§ WHAT THE TASK REQUIRES: Nothing but the records, transcribed exactly, should appear in the answer; leave the pictures out.

§ INFORMATION SHOWN:
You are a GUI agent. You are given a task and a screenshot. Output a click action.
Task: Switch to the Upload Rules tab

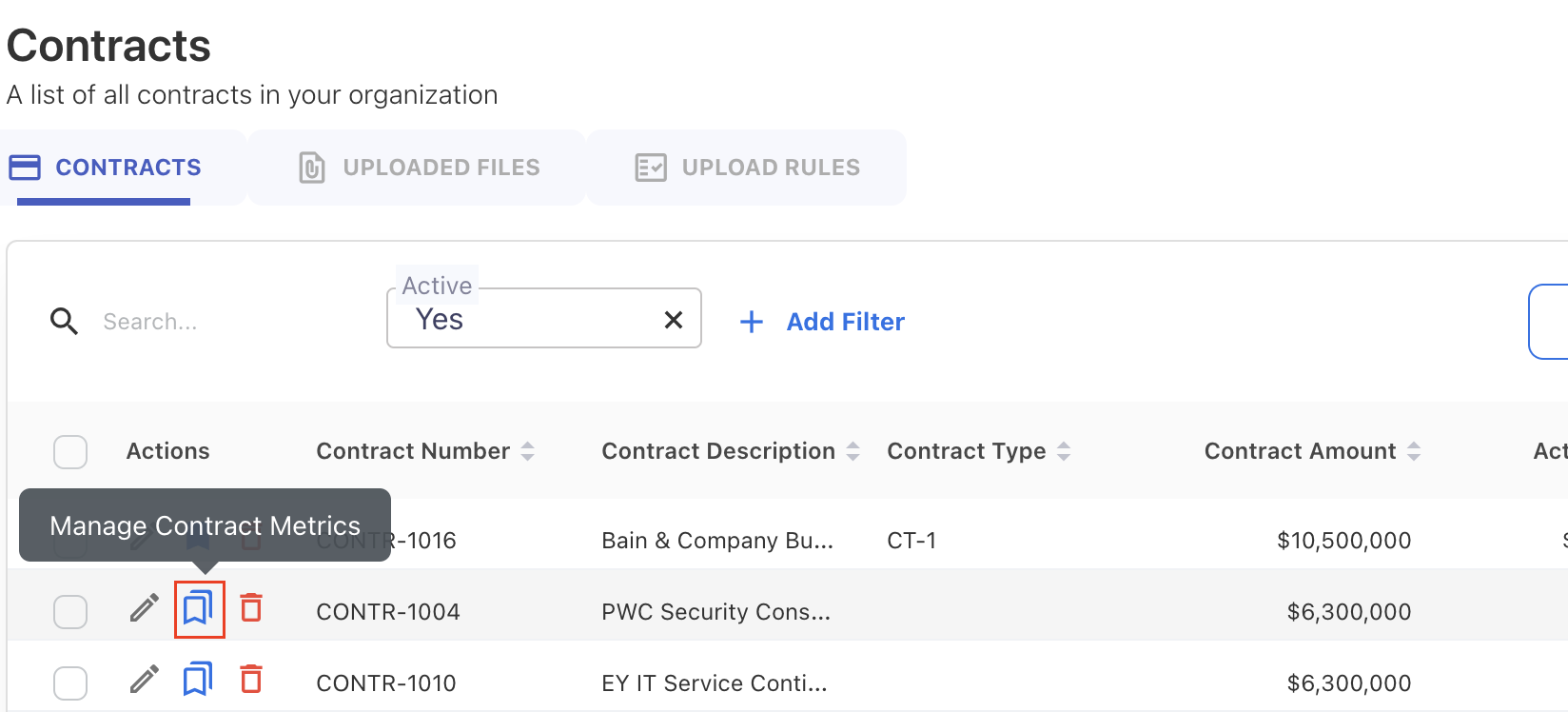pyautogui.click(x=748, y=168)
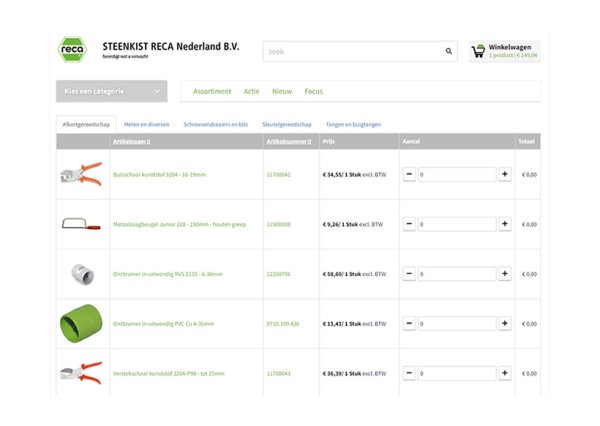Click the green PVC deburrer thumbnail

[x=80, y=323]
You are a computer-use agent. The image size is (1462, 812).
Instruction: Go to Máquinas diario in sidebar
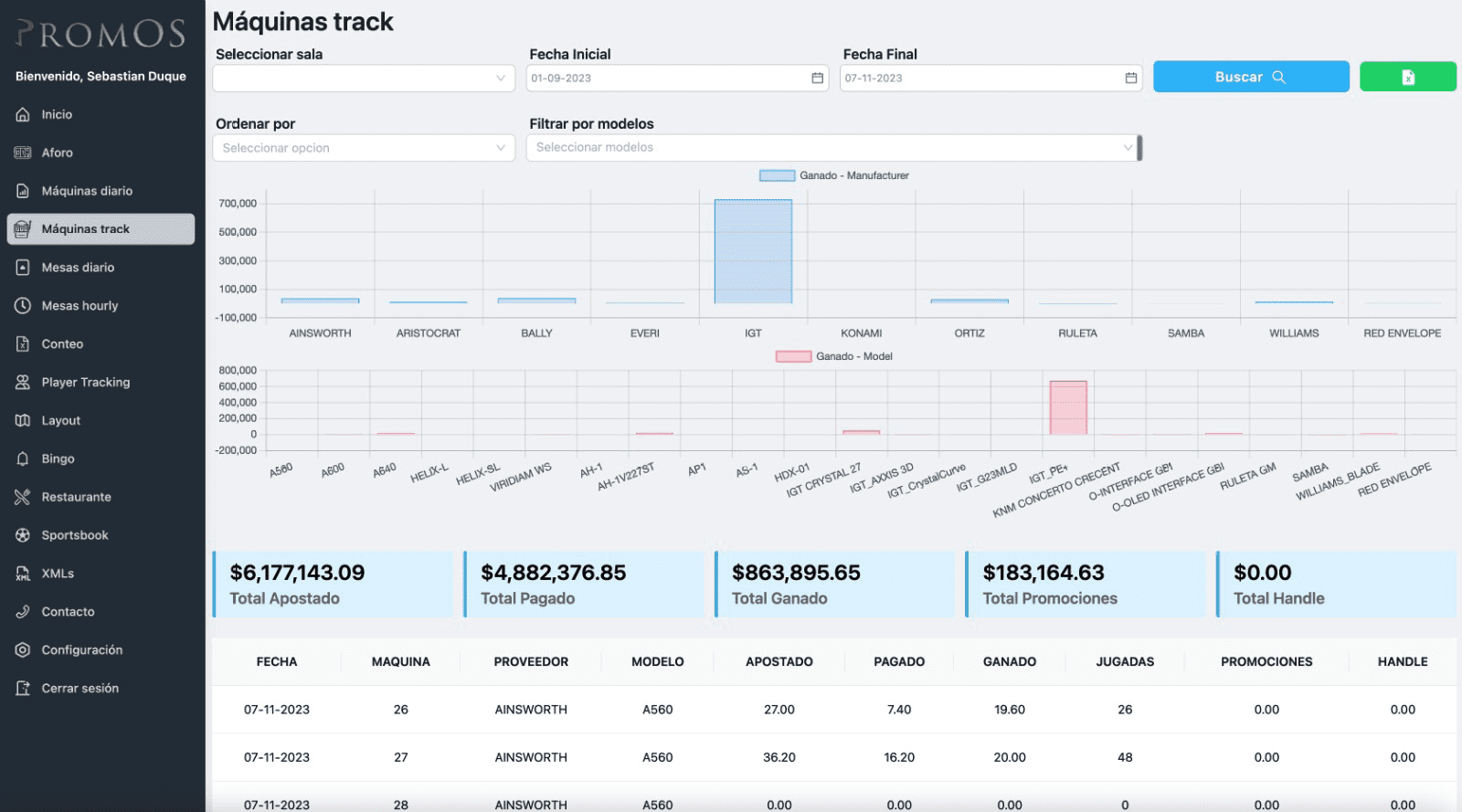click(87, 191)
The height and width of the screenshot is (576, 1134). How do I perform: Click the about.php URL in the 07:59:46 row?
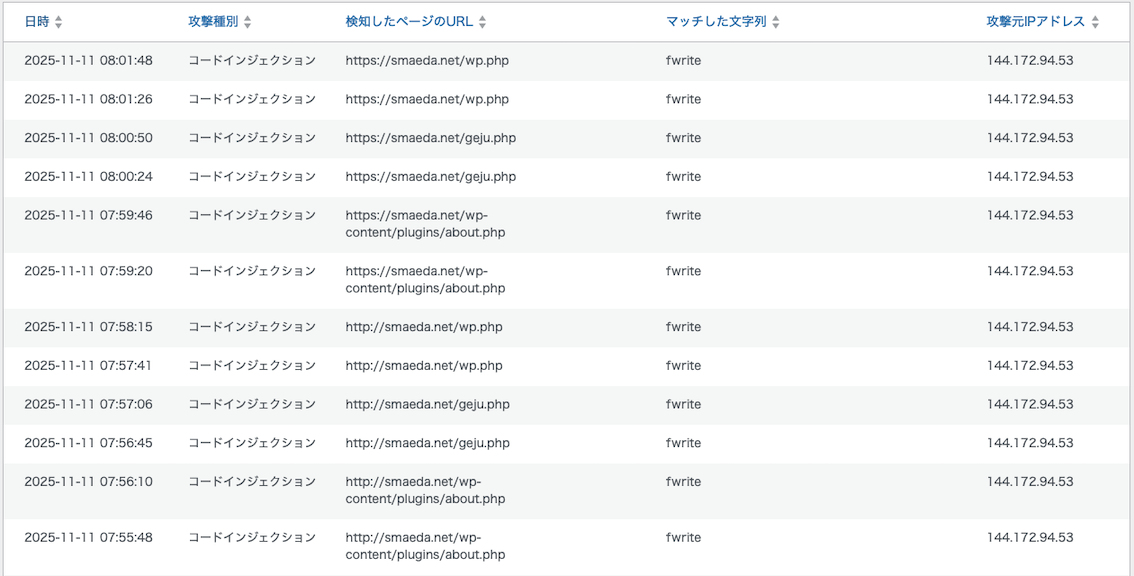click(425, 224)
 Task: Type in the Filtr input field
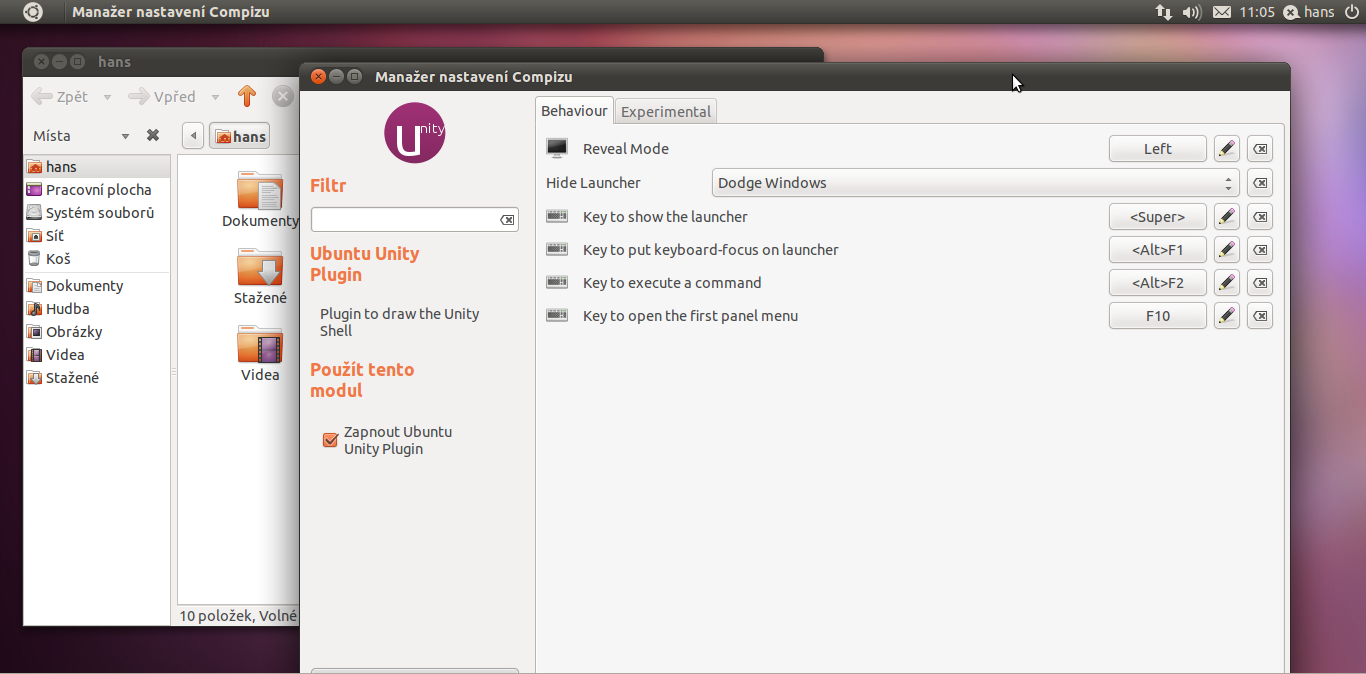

§ EXERCISE RESPONSE:
You are a GUI agent. You are given a task and a screenshot. Output a click action.
Task: Switch to the Upload Rules tab

pyautogui.click(x=748, y=168)
Click the green PVC deburrer thumbnail

[x=80, y=323]
You are a computer-use agent. The image size is (1462, 812).
Instruction: Go to Máquinas diario in sidebar
click(87, 191)
The height and width of the screenshot is (576, 1134). How do I perform: Click the about.php URL in the 07:59:46 row?
click(425, 224)
 Task: Type in the Filtr input field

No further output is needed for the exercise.